• Exercise details
Write out the records again from the line with "Where should I" through the end of the records, requests included, and shift each coordinate in the answers up by 43. Leave the pictures out.

• Material to process
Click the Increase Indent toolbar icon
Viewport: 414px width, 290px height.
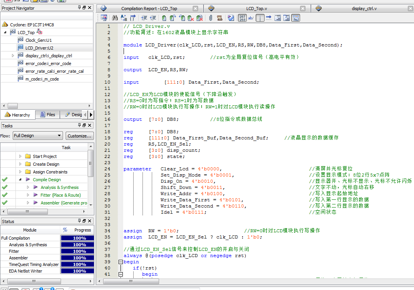pos(144,18)
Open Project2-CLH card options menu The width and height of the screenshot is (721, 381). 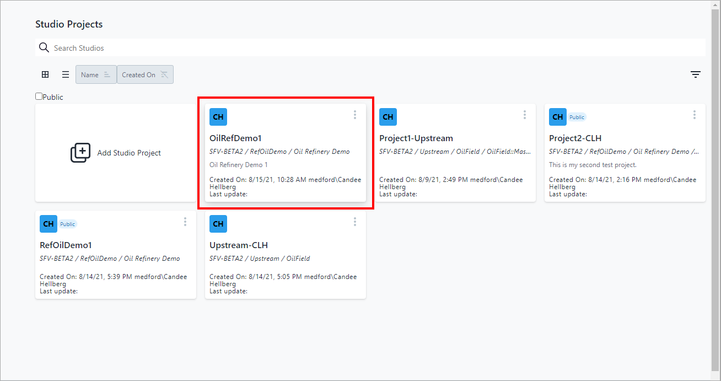[695, 115]
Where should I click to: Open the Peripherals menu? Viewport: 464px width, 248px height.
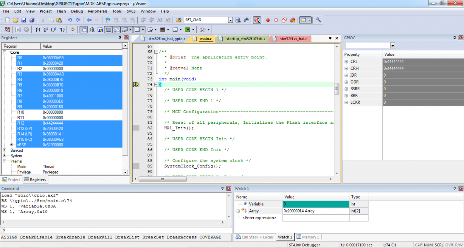pyautogui.click(x=97, y=11)
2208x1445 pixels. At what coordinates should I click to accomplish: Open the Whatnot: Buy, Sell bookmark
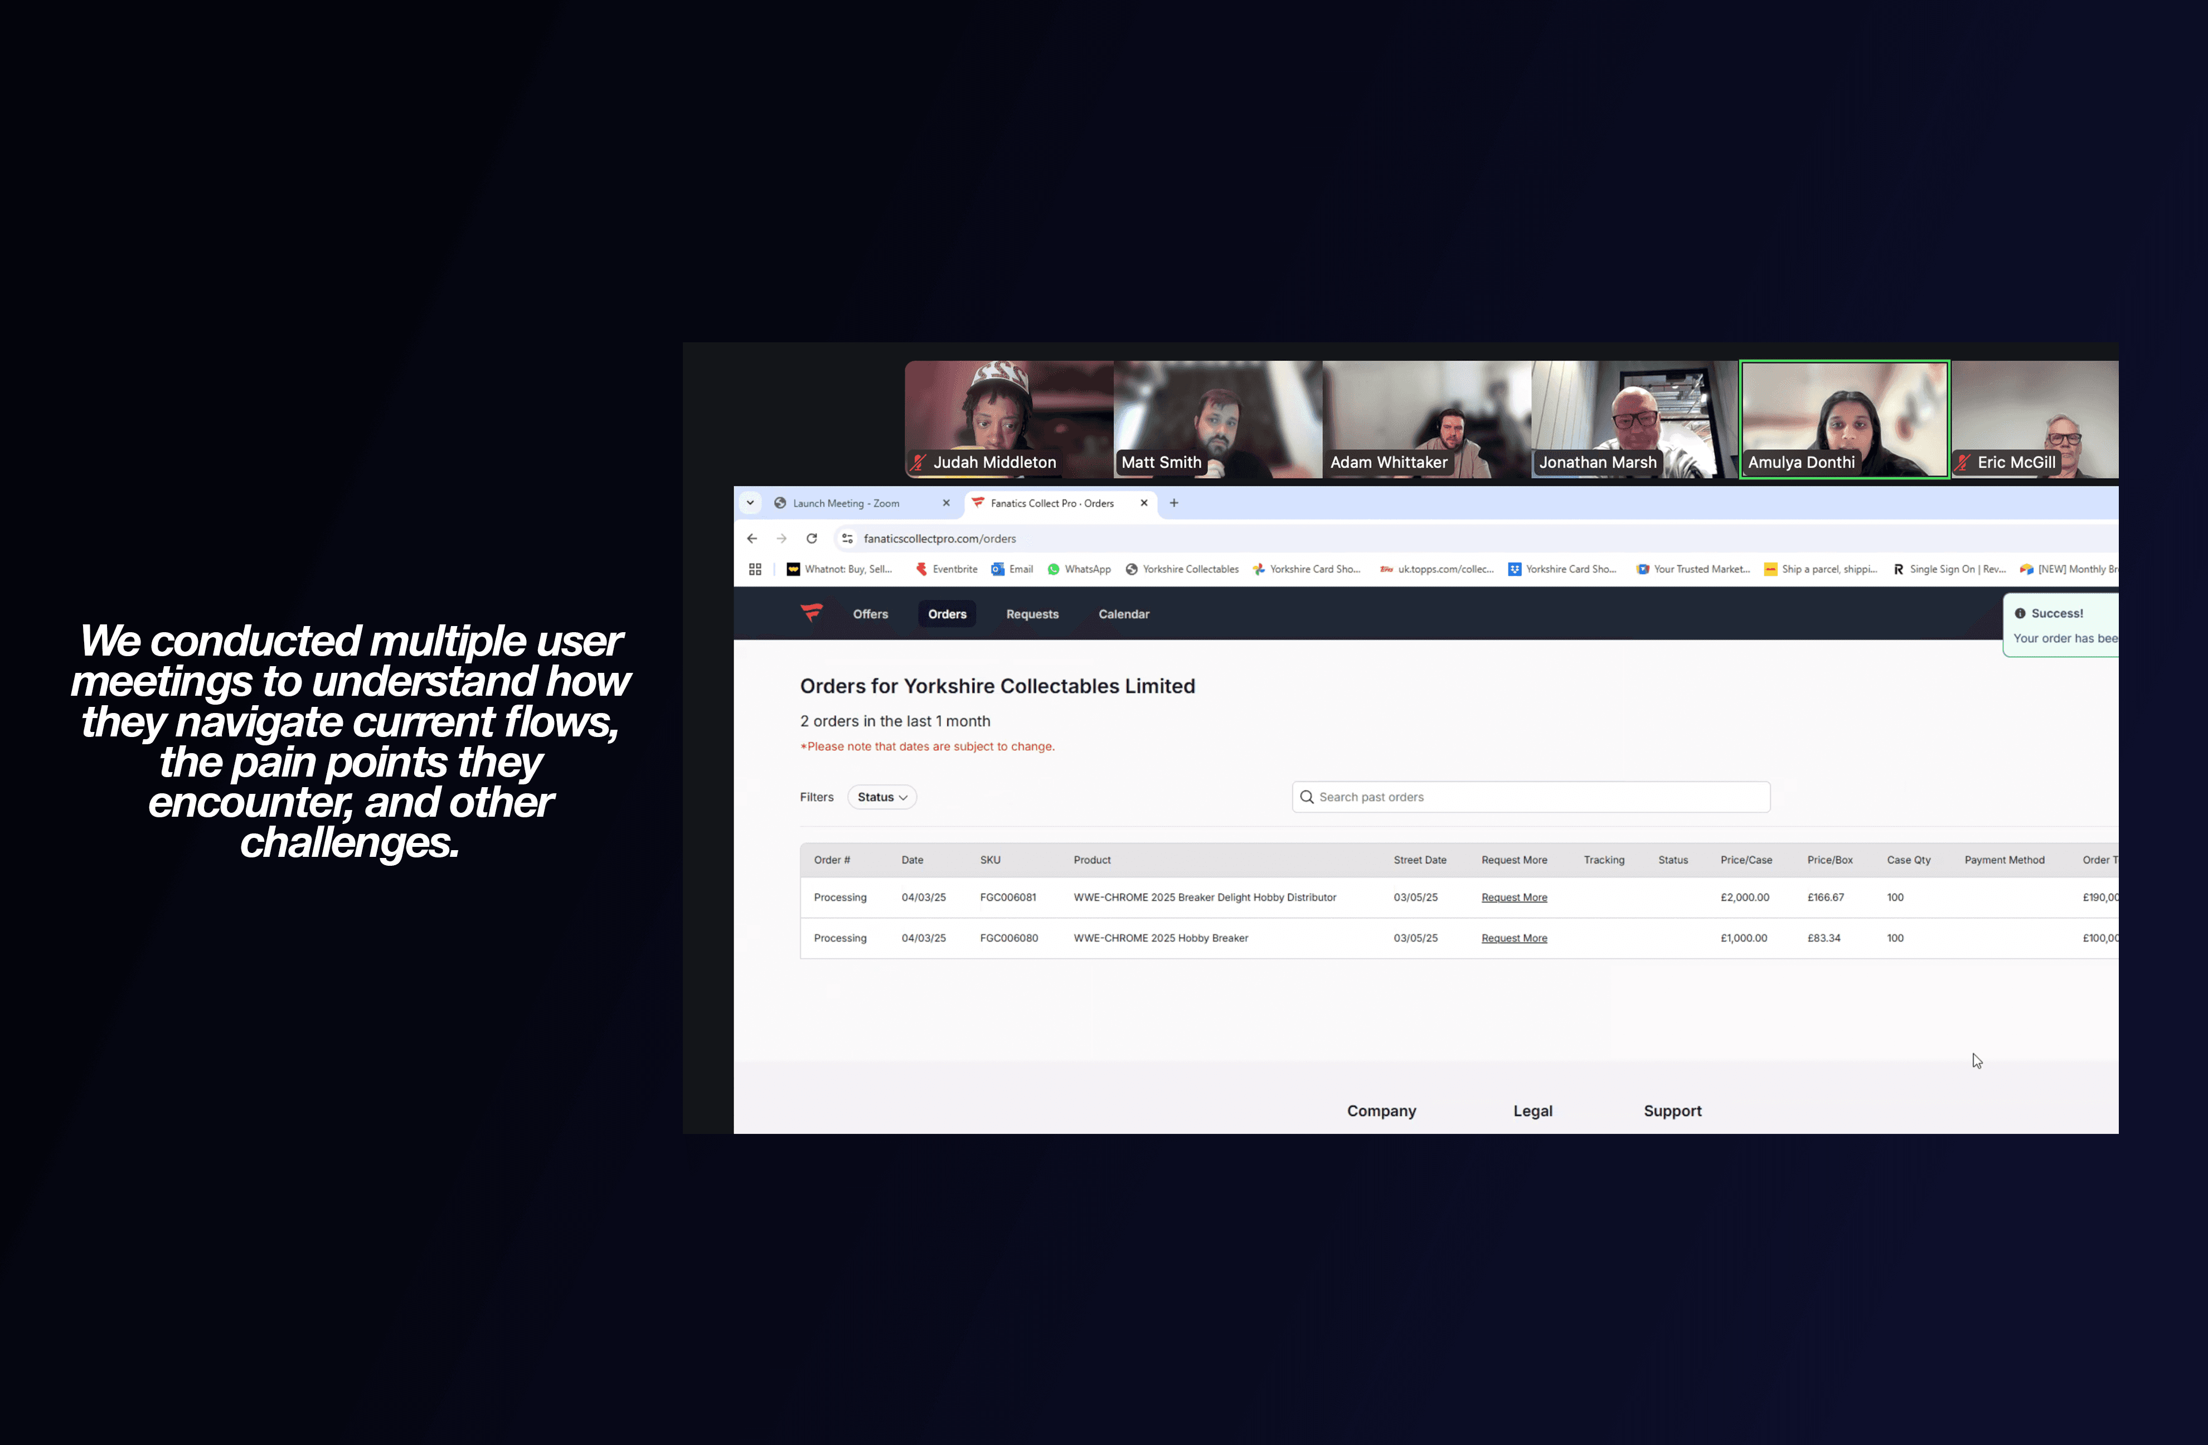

• Response
Where should I click to: Open the Peripherals menu? Viewport: 464px width, 248px height.
pyautogui.click(x=140, y=54)
2208x1445 pixels. At what coordinates should I click to accomplish: Open the Whatnot: Buy, Sell bookmark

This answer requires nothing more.